Export to SVG

Does anyone remember the settings you need to use to export an eps to SVG for flame. Got the splines but not the fill at the moment.

In Illustrator, make sure you have export with Presentation Attributes selected. That should bring the color in with the SVG.SVG settings

2 Likes
1 Like

Cheers fellas.

P&O_endframe_Havay_02.eps.zip (101.8 KB)
Out of curiosity, @Sonste can you get this to work? I’ve tried what you suggest but the flag bit at the bottom of the logo won’t import into action. There’s not pressure to get back to me. This question is purely academic. I’ve tried illustrator and Affinity Designer.

Hi John

The reason why the flag part of the logo is not importing is that it is made up of components that are not supported by the SVG format. This is not a Flame issue.

Taking a deeper look at the layer components in Illustrator, there are clipping masks which are not supported. But more problematic is that those clipping masks are clipping images embedded as components in the layer. SVGs usually only support vectors to import into Flame. Not embedded clipping masks or images.

From a design point of view, I do not understand why the “Flag” section was made this way. You can create all the colours in illustrator as spline shapes just like the “sun” part of the logo. The original designer has taken rectangular images of the colours and clipped them into shape with the clipping masks. It seems strange why they would build one part of the logo with vectors and the other part of the logo with images that have been clipped into shape.

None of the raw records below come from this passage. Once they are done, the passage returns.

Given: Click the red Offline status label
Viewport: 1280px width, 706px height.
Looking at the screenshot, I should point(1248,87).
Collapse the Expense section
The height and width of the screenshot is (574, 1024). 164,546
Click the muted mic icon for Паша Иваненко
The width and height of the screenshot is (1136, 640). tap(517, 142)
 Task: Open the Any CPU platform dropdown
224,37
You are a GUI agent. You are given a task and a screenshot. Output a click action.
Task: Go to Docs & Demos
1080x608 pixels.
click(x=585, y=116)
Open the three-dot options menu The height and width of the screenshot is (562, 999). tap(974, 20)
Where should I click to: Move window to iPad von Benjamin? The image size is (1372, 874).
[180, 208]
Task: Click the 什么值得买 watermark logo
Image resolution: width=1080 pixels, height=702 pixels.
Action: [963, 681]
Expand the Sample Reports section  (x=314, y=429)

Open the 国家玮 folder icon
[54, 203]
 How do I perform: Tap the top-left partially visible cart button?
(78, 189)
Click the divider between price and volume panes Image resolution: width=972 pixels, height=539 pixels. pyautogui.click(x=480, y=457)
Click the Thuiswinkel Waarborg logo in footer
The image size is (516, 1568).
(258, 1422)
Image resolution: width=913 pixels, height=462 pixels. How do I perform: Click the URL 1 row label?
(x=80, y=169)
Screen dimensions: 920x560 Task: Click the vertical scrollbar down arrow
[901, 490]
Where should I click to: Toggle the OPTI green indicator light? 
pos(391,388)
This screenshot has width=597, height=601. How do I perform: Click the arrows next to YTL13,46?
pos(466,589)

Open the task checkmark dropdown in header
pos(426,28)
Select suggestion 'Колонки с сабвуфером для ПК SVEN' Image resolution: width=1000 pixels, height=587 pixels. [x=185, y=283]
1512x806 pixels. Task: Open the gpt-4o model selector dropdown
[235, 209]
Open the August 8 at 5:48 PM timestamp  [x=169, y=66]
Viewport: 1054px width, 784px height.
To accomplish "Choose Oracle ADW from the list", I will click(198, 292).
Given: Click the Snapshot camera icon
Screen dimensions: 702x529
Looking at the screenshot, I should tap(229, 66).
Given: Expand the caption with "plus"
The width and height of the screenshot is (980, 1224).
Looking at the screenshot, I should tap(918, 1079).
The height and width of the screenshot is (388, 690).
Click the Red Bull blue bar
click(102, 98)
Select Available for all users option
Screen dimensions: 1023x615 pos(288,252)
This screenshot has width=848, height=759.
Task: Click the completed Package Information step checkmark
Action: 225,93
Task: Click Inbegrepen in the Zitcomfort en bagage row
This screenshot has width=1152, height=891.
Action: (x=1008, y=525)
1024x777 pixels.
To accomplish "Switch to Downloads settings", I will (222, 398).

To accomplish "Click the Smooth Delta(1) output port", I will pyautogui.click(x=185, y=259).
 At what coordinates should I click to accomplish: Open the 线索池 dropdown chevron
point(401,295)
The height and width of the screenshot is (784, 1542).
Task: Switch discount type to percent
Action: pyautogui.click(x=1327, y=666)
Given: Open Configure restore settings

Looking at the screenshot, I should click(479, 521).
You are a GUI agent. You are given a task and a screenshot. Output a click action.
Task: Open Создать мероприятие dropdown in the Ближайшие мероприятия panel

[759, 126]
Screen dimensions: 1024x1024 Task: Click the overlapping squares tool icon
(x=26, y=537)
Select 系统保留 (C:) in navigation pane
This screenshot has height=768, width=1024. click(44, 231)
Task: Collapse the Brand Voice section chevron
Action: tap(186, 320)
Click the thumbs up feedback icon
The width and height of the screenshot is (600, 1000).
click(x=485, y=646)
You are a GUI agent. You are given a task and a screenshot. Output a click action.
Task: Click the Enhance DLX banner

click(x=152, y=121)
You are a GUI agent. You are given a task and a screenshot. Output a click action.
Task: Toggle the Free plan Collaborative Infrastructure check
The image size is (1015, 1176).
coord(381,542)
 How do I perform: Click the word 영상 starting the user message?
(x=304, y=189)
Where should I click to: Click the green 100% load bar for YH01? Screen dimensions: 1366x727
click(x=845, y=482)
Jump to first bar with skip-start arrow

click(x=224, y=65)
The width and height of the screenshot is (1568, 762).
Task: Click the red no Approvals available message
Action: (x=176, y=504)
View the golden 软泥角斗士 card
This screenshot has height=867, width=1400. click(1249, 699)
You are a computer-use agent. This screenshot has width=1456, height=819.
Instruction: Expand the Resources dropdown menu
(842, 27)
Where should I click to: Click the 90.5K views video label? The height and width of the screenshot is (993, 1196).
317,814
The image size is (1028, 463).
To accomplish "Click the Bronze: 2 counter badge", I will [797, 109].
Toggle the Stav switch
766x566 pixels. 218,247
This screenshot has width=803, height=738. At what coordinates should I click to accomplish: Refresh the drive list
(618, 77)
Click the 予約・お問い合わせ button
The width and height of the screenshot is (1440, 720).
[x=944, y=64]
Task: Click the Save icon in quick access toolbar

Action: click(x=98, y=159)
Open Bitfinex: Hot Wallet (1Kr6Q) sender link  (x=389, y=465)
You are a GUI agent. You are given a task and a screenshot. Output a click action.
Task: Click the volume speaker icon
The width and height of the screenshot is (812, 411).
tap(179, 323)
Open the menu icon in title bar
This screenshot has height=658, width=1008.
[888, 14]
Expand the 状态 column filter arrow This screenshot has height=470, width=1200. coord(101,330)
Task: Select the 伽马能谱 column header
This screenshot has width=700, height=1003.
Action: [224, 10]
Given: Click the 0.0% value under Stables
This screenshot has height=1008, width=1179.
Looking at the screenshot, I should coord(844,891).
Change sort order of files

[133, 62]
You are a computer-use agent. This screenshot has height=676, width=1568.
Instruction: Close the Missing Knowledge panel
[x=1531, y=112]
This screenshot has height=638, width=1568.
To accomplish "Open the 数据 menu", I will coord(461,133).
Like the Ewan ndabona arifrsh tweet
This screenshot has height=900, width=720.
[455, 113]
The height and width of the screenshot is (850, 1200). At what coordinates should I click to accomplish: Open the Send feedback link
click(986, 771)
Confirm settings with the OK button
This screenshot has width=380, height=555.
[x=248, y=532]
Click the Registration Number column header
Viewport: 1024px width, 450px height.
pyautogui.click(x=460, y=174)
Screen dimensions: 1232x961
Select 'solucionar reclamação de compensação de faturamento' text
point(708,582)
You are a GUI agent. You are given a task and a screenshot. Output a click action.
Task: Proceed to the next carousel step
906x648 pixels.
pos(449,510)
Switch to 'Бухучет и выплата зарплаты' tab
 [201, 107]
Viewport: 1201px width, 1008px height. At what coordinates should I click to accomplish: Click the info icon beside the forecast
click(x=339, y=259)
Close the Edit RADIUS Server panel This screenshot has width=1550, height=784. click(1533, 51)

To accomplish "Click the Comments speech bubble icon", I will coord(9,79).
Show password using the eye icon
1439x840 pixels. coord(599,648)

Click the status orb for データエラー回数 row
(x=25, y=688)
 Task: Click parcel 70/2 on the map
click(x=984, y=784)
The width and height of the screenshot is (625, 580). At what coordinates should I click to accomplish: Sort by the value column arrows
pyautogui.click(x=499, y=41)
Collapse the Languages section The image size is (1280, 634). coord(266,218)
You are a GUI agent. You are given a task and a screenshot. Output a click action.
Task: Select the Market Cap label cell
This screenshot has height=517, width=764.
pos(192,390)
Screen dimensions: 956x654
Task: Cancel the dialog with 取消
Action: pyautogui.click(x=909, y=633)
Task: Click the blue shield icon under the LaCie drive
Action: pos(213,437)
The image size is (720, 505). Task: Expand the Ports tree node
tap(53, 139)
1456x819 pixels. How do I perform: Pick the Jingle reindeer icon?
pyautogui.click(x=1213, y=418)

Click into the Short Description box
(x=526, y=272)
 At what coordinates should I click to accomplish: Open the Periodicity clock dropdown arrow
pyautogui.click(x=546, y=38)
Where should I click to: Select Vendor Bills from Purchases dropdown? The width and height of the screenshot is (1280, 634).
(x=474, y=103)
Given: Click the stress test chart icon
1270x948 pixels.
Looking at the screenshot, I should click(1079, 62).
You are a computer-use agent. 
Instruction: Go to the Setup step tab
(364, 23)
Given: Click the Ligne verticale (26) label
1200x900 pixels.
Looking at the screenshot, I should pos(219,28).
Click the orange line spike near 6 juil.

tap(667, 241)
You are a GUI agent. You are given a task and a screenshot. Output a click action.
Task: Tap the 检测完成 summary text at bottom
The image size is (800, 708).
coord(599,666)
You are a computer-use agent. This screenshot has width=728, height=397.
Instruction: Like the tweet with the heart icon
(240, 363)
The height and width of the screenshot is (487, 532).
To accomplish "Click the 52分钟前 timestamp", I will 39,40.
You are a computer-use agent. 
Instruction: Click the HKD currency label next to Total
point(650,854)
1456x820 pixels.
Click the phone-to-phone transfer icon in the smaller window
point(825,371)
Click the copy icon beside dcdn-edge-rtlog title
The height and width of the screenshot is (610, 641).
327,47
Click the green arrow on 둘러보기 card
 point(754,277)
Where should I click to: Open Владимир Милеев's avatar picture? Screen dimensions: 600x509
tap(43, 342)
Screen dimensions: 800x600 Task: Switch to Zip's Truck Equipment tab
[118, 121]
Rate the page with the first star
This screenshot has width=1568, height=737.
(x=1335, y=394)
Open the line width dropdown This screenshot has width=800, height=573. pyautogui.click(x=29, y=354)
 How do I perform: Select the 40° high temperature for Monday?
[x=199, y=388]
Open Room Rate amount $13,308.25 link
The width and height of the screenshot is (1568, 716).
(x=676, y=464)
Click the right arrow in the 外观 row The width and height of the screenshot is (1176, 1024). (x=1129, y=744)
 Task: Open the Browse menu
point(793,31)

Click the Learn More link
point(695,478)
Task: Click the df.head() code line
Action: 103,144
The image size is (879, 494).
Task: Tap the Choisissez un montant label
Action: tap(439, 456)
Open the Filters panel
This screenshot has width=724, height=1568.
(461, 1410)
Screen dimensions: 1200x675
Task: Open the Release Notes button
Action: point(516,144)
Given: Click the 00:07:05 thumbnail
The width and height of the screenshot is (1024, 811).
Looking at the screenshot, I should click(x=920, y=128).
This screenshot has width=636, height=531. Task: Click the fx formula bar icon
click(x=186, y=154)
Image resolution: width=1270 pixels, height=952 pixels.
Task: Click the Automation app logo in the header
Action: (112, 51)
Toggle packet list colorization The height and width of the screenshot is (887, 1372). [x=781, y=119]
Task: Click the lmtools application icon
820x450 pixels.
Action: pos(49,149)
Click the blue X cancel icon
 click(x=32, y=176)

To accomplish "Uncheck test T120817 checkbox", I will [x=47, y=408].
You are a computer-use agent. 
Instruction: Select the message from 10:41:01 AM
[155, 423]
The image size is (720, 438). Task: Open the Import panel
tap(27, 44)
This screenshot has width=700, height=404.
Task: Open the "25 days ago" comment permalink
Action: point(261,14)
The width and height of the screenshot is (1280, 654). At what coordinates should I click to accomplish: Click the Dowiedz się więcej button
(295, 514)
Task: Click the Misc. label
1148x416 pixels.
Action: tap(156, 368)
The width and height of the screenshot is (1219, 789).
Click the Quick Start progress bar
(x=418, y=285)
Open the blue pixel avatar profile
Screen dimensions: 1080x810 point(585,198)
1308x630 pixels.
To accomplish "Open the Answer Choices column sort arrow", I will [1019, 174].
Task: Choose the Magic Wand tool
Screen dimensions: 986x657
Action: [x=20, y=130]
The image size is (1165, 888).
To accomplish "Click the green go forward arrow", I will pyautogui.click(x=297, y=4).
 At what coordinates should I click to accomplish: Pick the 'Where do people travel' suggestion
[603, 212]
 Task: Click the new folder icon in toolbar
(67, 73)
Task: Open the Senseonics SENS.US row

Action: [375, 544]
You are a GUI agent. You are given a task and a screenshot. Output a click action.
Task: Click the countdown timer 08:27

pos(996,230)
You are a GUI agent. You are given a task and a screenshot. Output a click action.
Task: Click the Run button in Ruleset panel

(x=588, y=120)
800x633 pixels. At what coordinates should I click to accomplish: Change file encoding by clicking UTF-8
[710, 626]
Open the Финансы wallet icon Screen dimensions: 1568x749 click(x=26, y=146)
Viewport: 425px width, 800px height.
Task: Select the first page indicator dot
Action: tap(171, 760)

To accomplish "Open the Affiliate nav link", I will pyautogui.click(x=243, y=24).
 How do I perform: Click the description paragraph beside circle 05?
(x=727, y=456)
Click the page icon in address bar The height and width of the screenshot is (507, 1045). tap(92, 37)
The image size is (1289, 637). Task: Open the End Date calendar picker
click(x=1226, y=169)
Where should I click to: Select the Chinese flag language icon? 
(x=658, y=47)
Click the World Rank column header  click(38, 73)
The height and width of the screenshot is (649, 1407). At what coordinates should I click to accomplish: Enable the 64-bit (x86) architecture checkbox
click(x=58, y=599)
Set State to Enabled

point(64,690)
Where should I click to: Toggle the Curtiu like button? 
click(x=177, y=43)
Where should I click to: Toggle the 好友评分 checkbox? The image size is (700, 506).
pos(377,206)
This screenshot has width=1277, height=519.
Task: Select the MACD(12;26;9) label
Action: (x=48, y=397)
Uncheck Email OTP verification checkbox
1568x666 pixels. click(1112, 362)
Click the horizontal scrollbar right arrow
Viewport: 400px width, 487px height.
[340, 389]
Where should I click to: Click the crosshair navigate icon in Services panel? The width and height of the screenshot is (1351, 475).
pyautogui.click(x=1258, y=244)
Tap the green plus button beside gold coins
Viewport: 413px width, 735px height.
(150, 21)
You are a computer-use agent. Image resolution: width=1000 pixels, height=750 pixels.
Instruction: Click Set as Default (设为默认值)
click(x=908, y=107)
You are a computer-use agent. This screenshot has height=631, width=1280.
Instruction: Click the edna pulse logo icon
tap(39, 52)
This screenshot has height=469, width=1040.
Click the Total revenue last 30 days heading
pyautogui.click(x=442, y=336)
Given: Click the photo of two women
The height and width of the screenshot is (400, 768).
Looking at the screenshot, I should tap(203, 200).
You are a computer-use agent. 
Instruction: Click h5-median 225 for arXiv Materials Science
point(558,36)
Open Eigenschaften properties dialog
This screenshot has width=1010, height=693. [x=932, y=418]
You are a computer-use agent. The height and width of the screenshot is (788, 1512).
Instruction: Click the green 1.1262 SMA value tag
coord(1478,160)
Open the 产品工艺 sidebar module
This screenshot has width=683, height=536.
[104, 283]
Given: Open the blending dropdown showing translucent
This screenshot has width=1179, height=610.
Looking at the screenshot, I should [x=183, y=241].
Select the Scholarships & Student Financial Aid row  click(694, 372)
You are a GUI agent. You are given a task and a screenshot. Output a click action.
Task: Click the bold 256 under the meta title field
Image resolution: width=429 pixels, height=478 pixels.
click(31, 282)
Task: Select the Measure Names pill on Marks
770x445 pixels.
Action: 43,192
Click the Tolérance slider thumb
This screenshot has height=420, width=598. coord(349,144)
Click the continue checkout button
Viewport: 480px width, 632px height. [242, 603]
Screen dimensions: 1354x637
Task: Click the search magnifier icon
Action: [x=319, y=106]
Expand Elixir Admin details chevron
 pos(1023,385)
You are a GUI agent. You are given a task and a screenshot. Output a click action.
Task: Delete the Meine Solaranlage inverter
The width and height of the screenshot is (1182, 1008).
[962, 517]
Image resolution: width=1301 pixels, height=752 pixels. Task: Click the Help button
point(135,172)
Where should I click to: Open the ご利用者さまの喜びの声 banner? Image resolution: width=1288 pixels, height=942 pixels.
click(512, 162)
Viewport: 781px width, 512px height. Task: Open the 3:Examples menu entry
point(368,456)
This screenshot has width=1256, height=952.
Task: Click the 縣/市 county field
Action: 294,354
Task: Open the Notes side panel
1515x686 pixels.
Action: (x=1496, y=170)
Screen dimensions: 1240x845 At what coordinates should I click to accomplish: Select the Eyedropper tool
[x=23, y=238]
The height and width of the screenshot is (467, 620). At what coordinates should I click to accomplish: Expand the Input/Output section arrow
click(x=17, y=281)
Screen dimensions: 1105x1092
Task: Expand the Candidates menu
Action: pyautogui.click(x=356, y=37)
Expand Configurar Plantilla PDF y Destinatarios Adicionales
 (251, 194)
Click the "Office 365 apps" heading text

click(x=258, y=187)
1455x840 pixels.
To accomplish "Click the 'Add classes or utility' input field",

If you wanted to really rectify this, you might be able to take the clipping masks, turn them into the vectors with the same colours and remove all the embedded images. That should do the trick. Unless you are proficient in Illustrator, I would send this to a designer and ask for a vector only file.

Worst case scenario, exporting it very large as a pixel file with an alpha and comp that in Flame.

Hope this helps

Grant

1 Like

F@&ÂŁ knows why it was created that way. Thanks for the explanation. I had a feeling those layers must have been too fiddly for the process. As it happens I did just make a 4K png.

Remember to make background transparent first though

hi @La_Flame

thought i would keep the convo in this thread as it’s related: what is the bullet proof way to get an eps converted into a postscript font or OTF file. eg a logo mapped to a letter of a font. Back in the day it went thru fontographer or type tool or something like that which i do not have access to. I see there are a slew of shady “convert this to that” websites out there but have not got any of them to work successfully. I feel like @hBomb42 had this dialed at one point but not sure…

It was Fontographer back in the day, and I feel like you used to be able to paste from Illustrator straight into it. I haven’t done this in years…sorry I can’t be more help.

1 Like

thanks B. at least i’m not crazy? :slight_smile:

To be clear, Tim, I am not saying that you’re not crazy. But also, it was Fontographer.

3 Likes

Hi Tim

Converting a shape into a font mapped to a key was fine if it was just a single shape. The SVG import offer a much higher support for a variety of shapes but there are always caveats depending on what is stored in the SVG and what the importing application supports.

For example, thinking about Flame, Flame will import an SVG and create 3D shapes. With this is mind, there must be not fancy filters, blending modes or any proprietary tech stored in the SVG. The file should contain layers with paths. Secondly, I would recommend that any text be converted to outlines (Paths) because Flame will not see this, and the results will not be correct. Thirdly, Flame only supports solid colours in the SVG. So if anyone used a gradient and colouring filter, your 3d shape will probably be black, white or invisible. Finally, I have always changed the STYLING export settings for SVG to “Presentation Attributes” and that has always worked well.

I did a video quite a few years back showing the process of creating an SVG in Illustrator and importing it into Flame.

https://www.youtube.com/watch?v=U5TmNABvAG4&t=207s

Hope this helps!

Grant

2 Likes

ok i’m posting this here because i finally figured it out how to make an outline logo file (SVG) into a font with the help of a youtube video (of course!) and what seems to be a very basic version of a fontographer-type program called Inkscape and an online file convert. You can skip almost 90% by watching just the setup of the logo and then go straight to the end to see export steps.

4 Likes

Thanks Tim!

1 Like

Thanks TimC. I used the icomoon.io font/svg process and it work like a charm! Thanks for posting.